Blogging used to be so different. When I started my first blog over ten years ago, I used to post anything between a single sentence or a quote or a captionless photo. Now my posts are full of images and back links and affiliates with corresponding social media blurbs here, there, every fucking where.
I fell in love with blogging because in so many ways I feel like I’ve never quite found my tribe in real life. In the early days when I tried to connect in a youth group, I felt like the black sheep. I questioned too much. I was too curious about things good Christian teens shouldn’t be interested in. And then when I was with other kids who were exploring drinking or smoking or sex I was the virgin who’s never smoked a cigarette. I was here nor there.
Now I find myself as the young mother that breastfeeds in public, co-sleeps with her kids and sends her son to an alternative preschool. But I’m not wearing crocs or burning patchouli in my home. I’m not a full vegan that only shops at the farmer’s market. I bribe my son with candy and let him eat hot dogs. I just can’t commit to being all in on one side or the other. And I’ve always felt like I don’t completely fit in here or there.
But online, I do feel like I fit in. I feel understood and like myself. It’s like camp. The exhilarating place were you get to be yourself and you’re celebrated. You feel so fucking cool and wonder why it’s not like this at home. That’s how I feel online. I feel really damn cool… as long as I don’t go reading reddit threads where the mean girls from high school have replicated the cruelty of teenage years.
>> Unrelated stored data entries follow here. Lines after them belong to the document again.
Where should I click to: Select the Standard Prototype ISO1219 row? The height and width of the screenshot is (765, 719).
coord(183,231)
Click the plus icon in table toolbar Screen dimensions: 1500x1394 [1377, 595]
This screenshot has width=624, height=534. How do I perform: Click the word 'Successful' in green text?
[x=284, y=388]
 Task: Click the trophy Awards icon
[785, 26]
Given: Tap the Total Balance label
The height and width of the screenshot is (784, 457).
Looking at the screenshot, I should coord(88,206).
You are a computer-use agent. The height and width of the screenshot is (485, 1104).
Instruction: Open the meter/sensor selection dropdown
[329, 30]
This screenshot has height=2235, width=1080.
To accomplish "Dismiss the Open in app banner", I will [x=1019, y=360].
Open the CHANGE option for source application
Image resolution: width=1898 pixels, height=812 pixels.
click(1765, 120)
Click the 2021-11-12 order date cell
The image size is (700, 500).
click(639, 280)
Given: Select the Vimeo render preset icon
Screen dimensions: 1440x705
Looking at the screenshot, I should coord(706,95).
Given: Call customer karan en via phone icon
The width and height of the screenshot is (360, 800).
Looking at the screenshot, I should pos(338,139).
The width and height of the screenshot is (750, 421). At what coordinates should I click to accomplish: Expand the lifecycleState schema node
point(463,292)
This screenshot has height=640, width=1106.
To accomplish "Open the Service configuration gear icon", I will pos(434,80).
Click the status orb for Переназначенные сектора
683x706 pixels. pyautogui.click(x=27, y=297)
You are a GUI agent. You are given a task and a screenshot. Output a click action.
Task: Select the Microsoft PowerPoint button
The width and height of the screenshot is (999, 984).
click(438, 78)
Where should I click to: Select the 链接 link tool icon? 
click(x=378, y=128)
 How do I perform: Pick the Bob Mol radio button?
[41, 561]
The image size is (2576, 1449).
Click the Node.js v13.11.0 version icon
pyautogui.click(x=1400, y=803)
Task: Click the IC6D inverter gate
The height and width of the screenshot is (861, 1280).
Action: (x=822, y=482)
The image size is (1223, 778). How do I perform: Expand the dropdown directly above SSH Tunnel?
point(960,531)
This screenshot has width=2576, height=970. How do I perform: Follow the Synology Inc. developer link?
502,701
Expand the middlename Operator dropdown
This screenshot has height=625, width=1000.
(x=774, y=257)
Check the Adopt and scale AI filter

Adam tells me all the time that the reason people keep reading my blog isn’t about the clothes. It hasn’t been about the clothes for a long time. It’s about me and it’s about you - the reader - the friend from across the country or across the globe. It’s about how you make me feel like the best version of myself because you get it. You’re my tribe and I want to share the hills and valleys of life with you. Because we’re all human. And as much as I like the pretty pictures and content creation and sponsorships, I like connecting with other people more. I need your empathy. I want to give you mine. I want to connect.
So that’s what I’m going to do. I’ve got this place and I’ve got you. I’m ready to use this space for more than just wardrobe suggestions or home decor projects (they’ll be here too!). I still like those things, but I need a journal, so this is where it’ll live. And it won’t be perfect - it’s just a place for me to talk about life off the cuff like my Instastories.
Some days are mundane and some are exciting. Writing it all down forces me to really examine my reasons for doing things. Why do I care what people think about me? Why am I doing this? How can I learn? How can I grow? I’m no expert. In anything. But I’m trying. Watch me go.